RECORDS FOR THIS EXERCISE Start Marker

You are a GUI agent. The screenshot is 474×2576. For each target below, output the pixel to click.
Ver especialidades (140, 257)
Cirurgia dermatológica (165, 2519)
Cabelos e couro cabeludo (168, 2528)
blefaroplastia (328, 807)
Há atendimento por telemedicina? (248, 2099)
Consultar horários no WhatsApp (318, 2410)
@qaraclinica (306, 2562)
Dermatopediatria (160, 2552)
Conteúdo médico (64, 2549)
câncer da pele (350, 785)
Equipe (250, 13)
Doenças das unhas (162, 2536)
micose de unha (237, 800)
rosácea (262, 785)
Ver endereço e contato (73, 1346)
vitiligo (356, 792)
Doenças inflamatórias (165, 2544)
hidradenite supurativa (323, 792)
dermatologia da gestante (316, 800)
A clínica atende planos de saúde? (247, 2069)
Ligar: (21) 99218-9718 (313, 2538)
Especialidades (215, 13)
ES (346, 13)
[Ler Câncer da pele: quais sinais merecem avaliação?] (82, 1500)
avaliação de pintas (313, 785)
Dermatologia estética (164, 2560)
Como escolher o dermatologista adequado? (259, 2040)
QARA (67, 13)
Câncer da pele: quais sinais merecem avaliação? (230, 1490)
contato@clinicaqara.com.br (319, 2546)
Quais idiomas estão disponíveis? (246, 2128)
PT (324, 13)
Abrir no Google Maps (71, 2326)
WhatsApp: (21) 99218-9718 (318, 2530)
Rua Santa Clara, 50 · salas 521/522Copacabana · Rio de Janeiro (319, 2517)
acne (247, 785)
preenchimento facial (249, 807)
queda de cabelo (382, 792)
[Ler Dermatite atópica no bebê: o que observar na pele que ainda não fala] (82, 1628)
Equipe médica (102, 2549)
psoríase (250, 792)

RECORDS FOR THIS EXERCISE End Marker

EXERCISE OBJECTIVE: Copy every record precisely, omitting nothing.

EXERCISE SOLUTION:
You are a GUI agent. The screenshot is 474×2576. For each target below, output the pixel to click.
Ver especialidades (140, 257)
Cirurgia dermatológica (165, 2519)
Cabelos e couro cabeludo (168, 2528)
blefaroplastia (328, 807)
Há atendimento por telemedicina? (248, 2099)
Consultar horários no WhatsApp (318, 2410)
@qaraclinica (306, 2562)
Dermatopediatria (160, 2552)
Conteúdo médico (64, 2549)
câncer da pele (350, 785)
Equipe (250, 13)
Doenças das unhas (162, 2536)
micose de unha (237, 800)
rosácea (262, 785)
Ver endereço e contato (73, 1346)
vitiligo (356, 792)
Doenças inflamatórias (165, 2544)
hidradenite supurativa (323, 792)
dermatologia da gestante (316, 800)
A clínica atende planos de saúde? (247, 2069)
Ligar: (21) 99218-9718 (313, 2538)
Especialidades (215, 13)
ES (346, 13)
[Ler Câncer da pele: quais sinais merecem avaliação?] (82, 1500)
avaliação de pintas (313, 785)
Dermatologia estética (164, 2560)
Como escolher o dermatologista adequado? (259, 2040)
QARA (67, 13)
Câncer da pele: quais sinais merecem avaliação? (230, 1490)
contato@clinicaqara.com.br (319, 2546)
Quais idiomas estão disponíveis? (246, 2128)
PT (324, 13)
Abrir no Google Maps (71, 2326)
WhatsApp: (21) 99218-9718 (318, 2530)
Rua Santa Clara, 50 · salas 521/522Copacabana · Rio de Janeiro (319, 2517)
acne (247, 785)
preenchimento facial (249, 807)
queda de cabelo (382, 792)
[Ler Dermatite atópica no bebê: o que observar na pele que ainda não fala] (82, 1628)
Equipe médica (102, 2549)
psoríase (250, 792)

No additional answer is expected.